GovTwin / Institution
Chattogram District
Local Gov
Bangladesh's principal port city and second-largest economy, Chattogram spans coastal plains, the Karnaphuli estuary, and hill terrain. It is among the wealthier districts nationally but carries heavy industrial, port, and hill-cutting pressures alongside the country's highest tropical rainfall.
Wealth rank 56/64
(1 = poorest district)
Warming +0.75°C
(1980s–2020s)
Air NO₂ #20/64
(1 = most polluted)
Night-lights +66%
(2014–23 activity)
Built-up 136 km²
Forest loss 22,295 ha
(2001–23)
Rainfall 3,086 mm/yr
Indicators: Meta RWI (HDX); ERA5-Land; MODIS; Sentinel-5P; VIIRS night-lights; GHSL; Hansen v1.11; CHIRPS v2.0. Exposure: GloFAS v2.1, FABDEM, MODIS LST, ACAG PM2.5, WorldPop 2020.

* Information supplied *

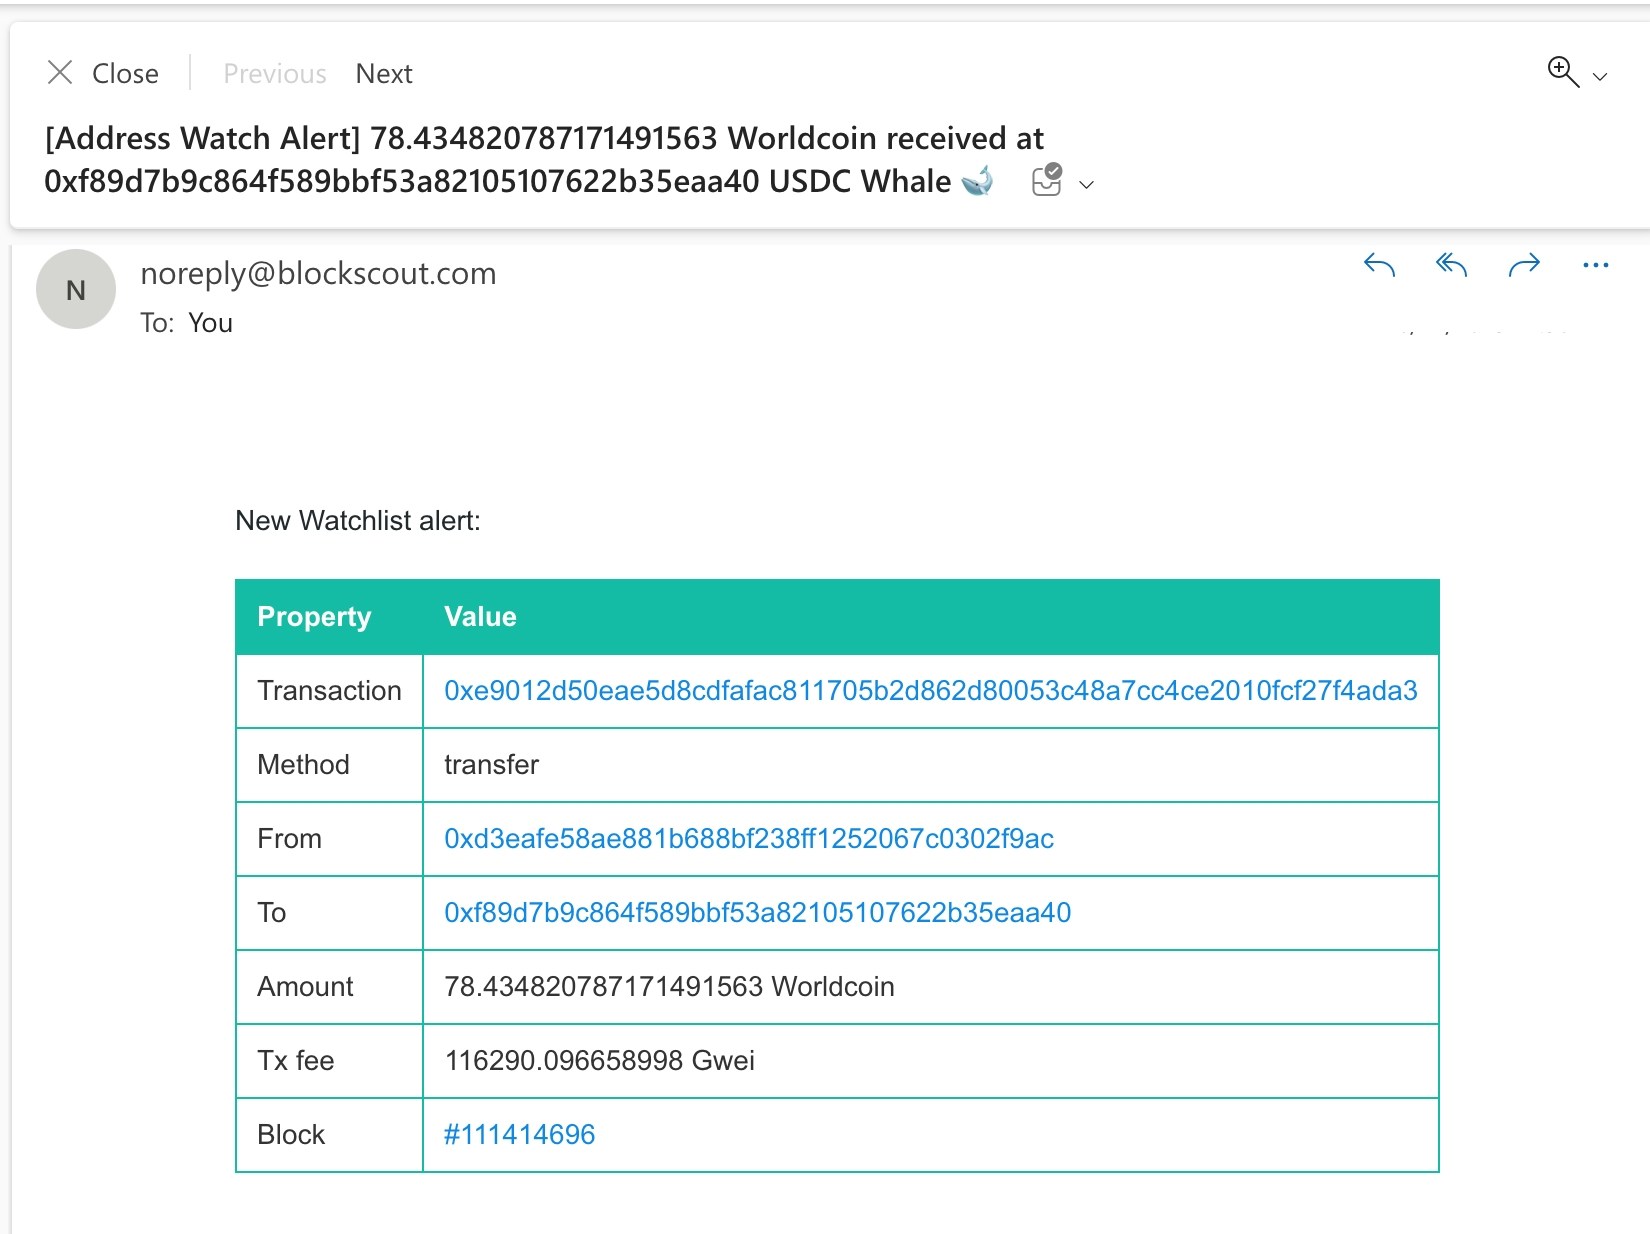1650x1234 pixels.
Task: Open the From address link
Action: click(x=749, y=838)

* Exercise tasks *
- 1) In the Chattogram District profile, which sources appear after "Exposure:"?
- 2) Reproduce the Chattogram District profile from "Wealth rank 56/64" to "PM2.5, WorldPop 2020.".
The data is separate material, unrelated to the Chattogram District profile.

* Outputs *
- 1) GloFAS v2.1, FABDEM, MODIS LST, ACAG PM2.5, WorldPop 2020

- 2)
Wealth rank 56/64
(1 = poorest district)
Warming +0.75°C
(1980s–2020s)
Air NO₂ #20/64
(1 = most polluted)
Night-lights +66%
(2014–23 activity)
Built-up 136 km²
Forest loss 22,295 ha
(2001–23)
Rainfall 3,086 mm/yr
Indicators: Meta RWI (HDX); ERA5-Land; MODIS; Sentinel-5P; VIIRS night-lights; GHSL; Hansen v1.11; CHIRPS v2.0. Exposure: GloFAS v2.1, FABDEM, MODIS LST, ACAG PM2.5, WorldPop 2020.